Erneuerbare Energieträger und Subsidiarität
Die Kommissionsvorschläge für die Energieunion bergen die Gefahr einer Behinderung der Förderung
erneuerbarer Energieträger. Sie lassen eine Einschränkung der Freiheit der Mitgliedstaaten bei der Wahl
ihrer Energiequellen und Energieversorgung befürchten, hieß es in der Debatte immer wieder. Mit besonderer
Sorge registrierten die BundesrätInnen schließlich auch eine Zentralisierungstendenz im Vorschlag der
Kommission. "Der Energiemix ist Sache jedes einzelnen Mitgliedstaats", hielt etwa der Obmann des EU-Ausschusses
des Bundesrates, Edgar Mayer (V/V), im Einklang mit Europäischen Rechtsgrundsätzen fest. Auch Hans-Jörg
Jennewein (F/W) hielt das EU-Papier für nicht vereinbar mit dem Subsidaritätsprinzip und unterstrich
die Energieautarkie durch Photovoltaik, Biogas und andere erneuerbare Energieträger als Ziel für Europa
und Österreich. "Österreich soll eine Vorreiterrolle in der erneuerbaren Energietechnologie übernehmen",
lautete die Forderung Gerald Zelinas (T/N), während sich Ana Blatnik (S/K) gegen jede Aufwertung der Kernenergie
wandte und Nicole Schreyer (G/T) ihre Position in dem Satz zusammenfasste: "Wir brauchen eine grüne Energie-Union".

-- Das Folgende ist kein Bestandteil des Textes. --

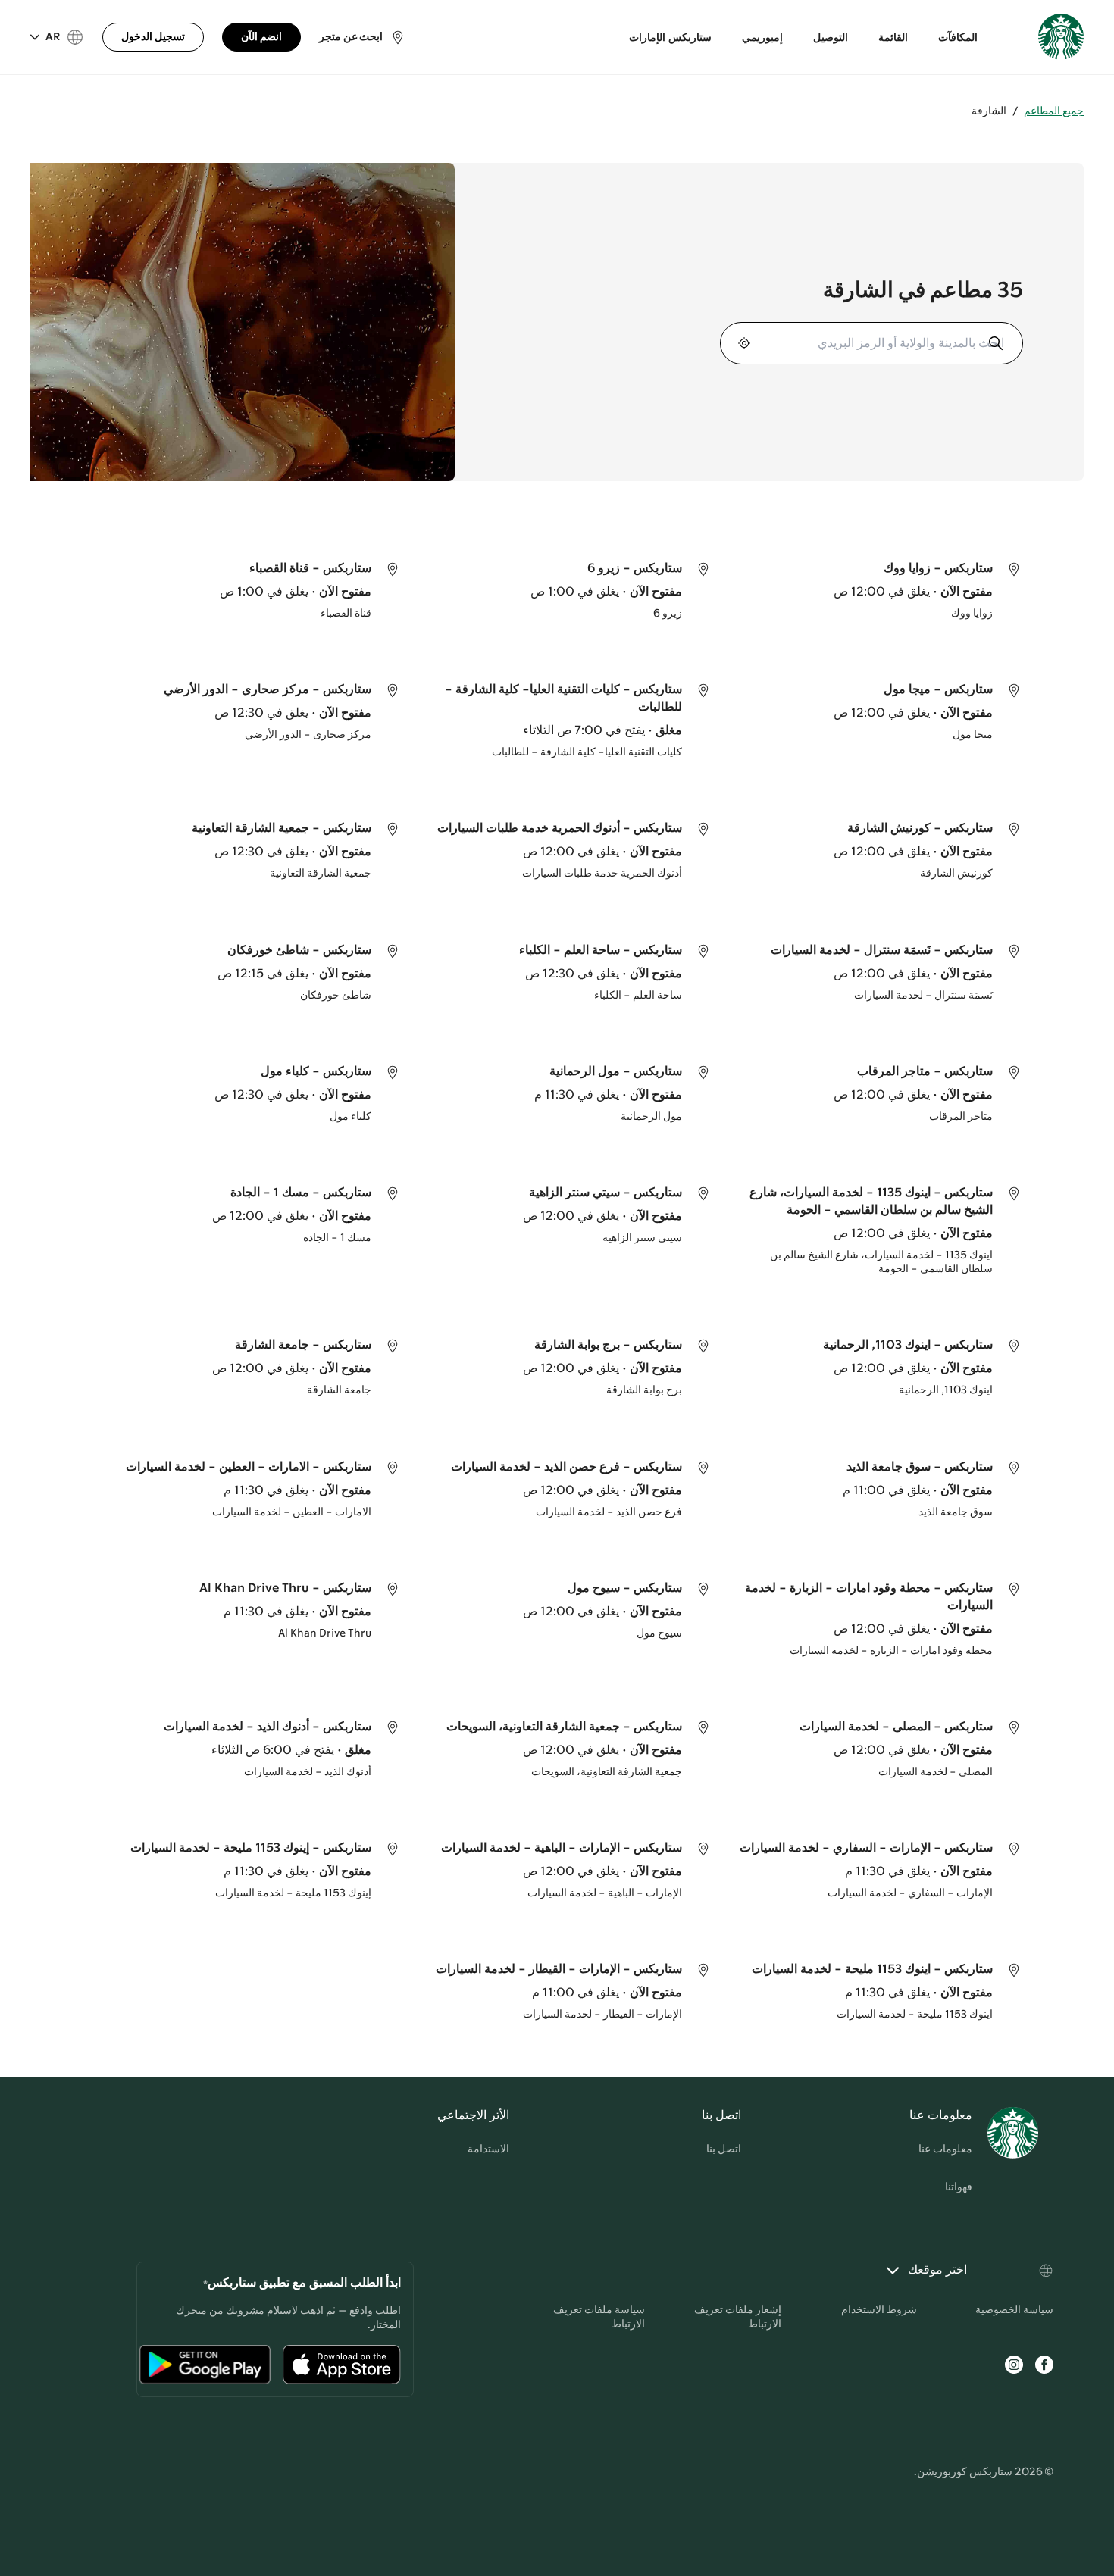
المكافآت (958, 38)
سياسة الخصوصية (1014, 2310)
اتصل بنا (723, 2149)
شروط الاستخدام (879, 2310)
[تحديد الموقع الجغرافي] (745, 343)
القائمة (893, 38)
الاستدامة (488, 2149)
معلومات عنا (945, 2149)
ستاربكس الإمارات (670, 38)
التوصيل (830, 38)
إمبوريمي (762, 38)
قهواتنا (958, 2187)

Das Präsidium des Bundesrats in der zweiten Jahreshälfte 2015
Am Ende der Bundesratssitzung vom 03.06. wurden anlässlich des oberösterreichischen Vorsitzes im 2. Halbjahr
2015 – jeweils einstimmig - VizepräsidentInnen, SchriftführerInnen und OrdnerInnen gewählt. Erste
Vizepräsidentin bleibt Inge Posch-Gruska (S/N), zweiter Vizepräsident Harald Himmer (V/W). Die BundesrätInnen
Ana Blatnik (S/K), Josef Saller (V/S), Ewald Lindinger (S/O) und Anneliese Junker (V/T) wurden als SchriftführerInnen,
Ferdinand Tiefnig (V/O), Susanne Kurz (S/S), Gerd Krusche (F/S) und Nicole Schreyer (G/T) als OrdnerInnen gewählt.
Gottfried Kneifel löst als Präsident des Bundesrats mit Juli die Niederösterreicherin Sonja Zwazl
ab.
Aufgrund der Ergebnisse der Landtagswahl im Burgenland und in der Steiermark am 31. Mai 2015 ergeben sich Änderungen
in der Zusammensetzung des Bundesrates: Die Steiermark entsendet jeweils drei Mitglieder von SPÖ, ÖVP
und FPÖ (bisher SPÖ 4, ÖVP 4 und FPÖ 2). Damit ergibt sich eine Änderung der Verteilung
der derzeit insgesamt 61 Mandate: ÖVP 24, SPÖ 21, FPÖ 11, Grüne 4, Team Stronach 1.